California has experienced a “significant” slowdown in residential home sales activity over the last few months, with numbers down 14 percent from last year. Selma Hepp, senior economist at the California Association of Realtors, discussed the state and local housing market at an event hosted by the Pacific Southwest Association of Realtors on Thursday.
The inventory in San Diego County in January was 2.8 months, Hepp said, adding that a healthy market has about six months of inventory. The number of residential homes sold in San Diego County in January was 2,006 units, down 22.2 percent from December and down 15.9 percent from January 2013, Hepp said. The median price was $409,000, down 2.6 percent from December and up 15.2 percent from January 2013.
First-time homebuyers are continuing to be priced out of the market. The long-run average share of first-time homebuyers is about 38 percent and has decreased to 28 percent. That number reached about 50 percent in 2009 when tax credits were available.

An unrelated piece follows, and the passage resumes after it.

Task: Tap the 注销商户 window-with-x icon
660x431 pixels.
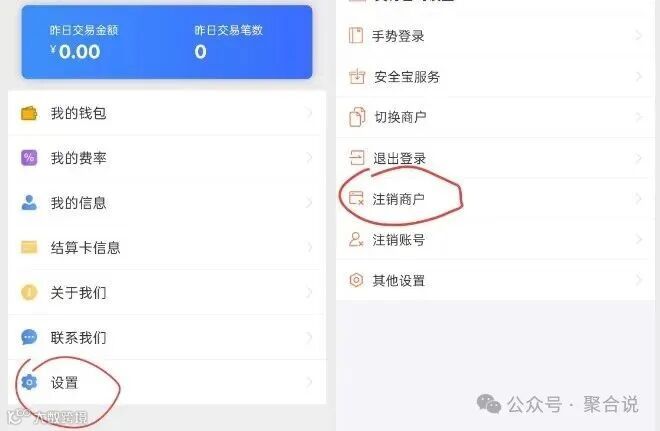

Housing affordability has dropped from about 55 percent in 2012 to 32 percent in 2014. For each percentage point drop, about 120,000 households in the state are unable to qualify for a median-priced home, Hepp said. Between 2012 and 2014, about 2.4 million households were disqualified in California.
Home prices increased 22 percent in California last year, partly due to a change in the units sold. In 2009, 30 percent of homes sold were equity sales, and that number is up to about 85 percent today. Equity sales, or traditional sales, are typically more expensive than distressed sales.
As traditional sales continue to outweigh distressed sales, Hepp said she expects the share of sellers planning to repurchase to continue to increase.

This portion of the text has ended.